ホビーや産業利用などドローンの活用が広がっている

 ドローンは、ここ10年で一気に導入が進んだ分野で、いままでにないカテゴリーの機器と言える。無人航空機をどうとらえるかが課題になっている。

 過去には首相官邸への落下事件があり、ドローンの認知度が一般に広がるとともに、取り締まりが強まった経緯もある。しかしながら、機器自体の高性能化が進んでおり、産業分野では広く応用が進んでいる。例えば、農業散布、プラント点検/警備、高層ビルや橋梁の老朽化確認など人の目が届きにくい場所での活用だ。とはいえ、山火事の際に野次馬ドローンが消火活動を妨げた事案や、カメラが高性能化すればするほど、プライバシーへの配慮が重要になるといった側面もある。何を規制して、何を許すのかの整理が必要な状況だ。

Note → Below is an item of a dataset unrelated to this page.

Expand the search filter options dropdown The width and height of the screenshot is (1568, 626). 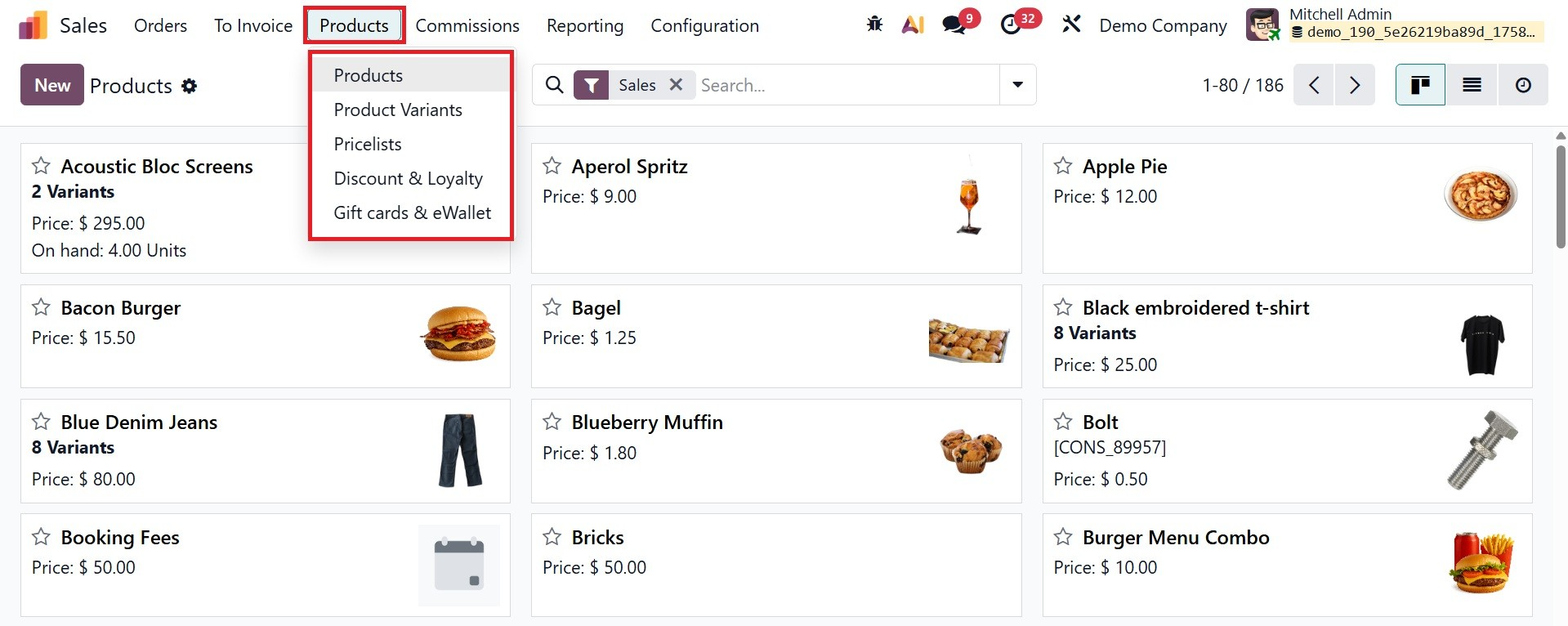[1018, 85]
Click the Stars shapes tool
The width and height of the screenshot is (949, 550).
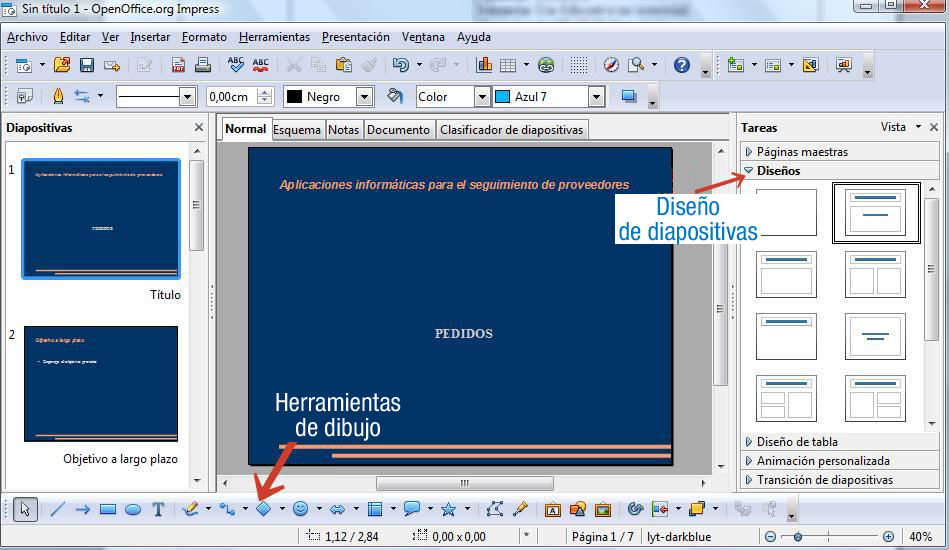pos(449,509)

 そこで国は、ドローン利用に対する環境整備と技術開発を進めている。環境整備とはドローンを登録制とし、所有者を把握できるようにすること、認証された安全な機体の使用や定期点検を促すこと、操縦ライセンス制度を採り入れ技能の習得に加えて飛行リスクに対する知識や法令順守意識の向上を図ること、運行管理の仕組みを作って衝突防止や事故発生時の報告方法を定めたり、飛行計画の共有をしたりするようにすることなどだ。

 また、技術面では、自動車のナンバーに相当する「リモートID」を導入し、使用者/製造番号を識別したり、タグと通信をつかった運行管理をしたりして、様々な機器の飛行状態を把握できるようにする。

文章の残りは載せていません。